The hemodynamic effects of levosimendan in heart failure comprise significant, dose-dependent increases in cardiac output (CO) and stroke volume and reductions in pulmonary capillary wedge pressure (PCWP) and pulmonary artery pressure.4 These effects are seen early after the initiation of intravenous (i.v.) levosimendan therapy and persist (for up to ≈10 days) after cessation of infusion through the influence of the long-acting active metabolite OR-1896.1
Multiple meta-analyses have identified tangible clinical benefits from levosimendan; in particular, it is reported to be the only inotrope associated with improved survival2,3 and has also been linked with reduced risk of deterioration of heart failure and the associated likelihood of hospitalization.5
Recent interest has been directed toward the use of repeated cycles of i.v. levosimendan to avert acute decompensation and frequent rehospitalization in patients with advanced heart failure (AdvHF) and possibly to enhance health-related quality of life.6 Unlike dobutamine, levosimendan is effective in patients who have been treated with beta-blockers, and unlike milrinone, it is not detrimental to patients with AHF of ischemic origin.7,8 These qualities add to the distinctiveness of levosimendan among inotropic agents and are reflected in its inclusion in the most recent editions of the European Society of Cardiology (ESC) guidelines for the treatment of heart failure as part of the armamentarium of drugs for the treatment of AHF.9
This focused review examines 3 current themes in the use of levosimendan: management of AdvHF, treatment of AHF, and preservation of renal function in heart failure.
INODILATORS IN AHF
Guidelines of the European Society of Cardiology
The 2016 ESC guidelines for the management of AHF endorse the use of inotropes for “patients with hypotension [systolic blood pressure (SBP) <90 mm Hg] and/or signs/symptoms of hypoperfusion despite adequate filling status to increase cardiac output, increase blood pressure, improve peripheral perfusion, and maintain end-organ function.” Inotropes are also endorsed “…to reverse the effect of beta-blockade if (that) is thought to be contributing to hypotension and subsequent hypoperfusion.”9
Pharmacology considerations and clinical data support the view that levosimendan may be well suited to the needs of patients in those situations.

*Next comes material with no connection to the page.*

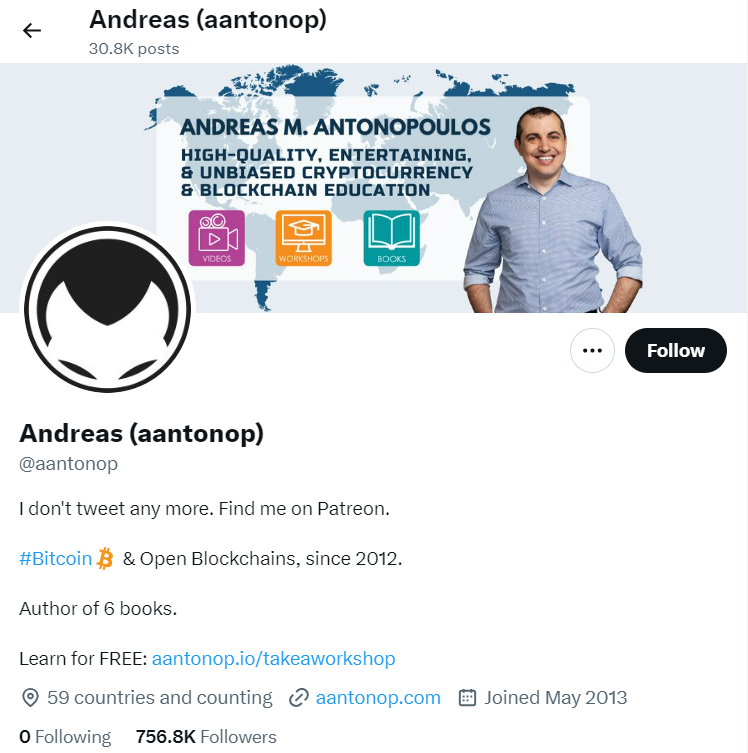Click the pink Videos icon in banner
This screenshot has width=748, height=753.
click(x=217, y=238)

Calcium Sensitization Versus Calcium Mobilization
Levosimendan is differentiated profoundly from traditional inotropes by the fact that it is a calcium sensitizer that enhances the response of cardiomyocytes to a given concentration of intracellular ionic calcium.1 By contrast, adrenergic stimulants, digoxin, and phosphodiesterase inhibitors are all calcium mobilizers that increase the concentration of ionic-free calcium in cardiomyocytes. Calcium mobilizers therefore expose cardiomyocytes to potentially toxic concentrations of ionic calcium and, inter alia, increase myocardial oxygen consumption; levosimendan has neither effect.
In addition, levosimendan exerts vasodilator and cardioprotective effects through action on potassium-dependent ATP channels on cardiac mitochondria and vascular smooth muscle cells1 (Box 1). These are significant ancillary actions in the context of AHF with hypoperfusion, venous congestion and endothelial impairment, and deteriorating end-organ (notably renal) function and likely contribute to the quality of symptom relief achievable with levosimendan.
BOX 1.
Levosimendan acts as an inodilator through a tripartite mechanism
Increasing the sensitivity of cardiomyocyte troponin C fibers to ionic calcium;
Opening of adenosine ATP-dependent potassium channels on vascular smooth muscle cells;
Opening of adenosine ATP-dependent potassium channels in mitochondria.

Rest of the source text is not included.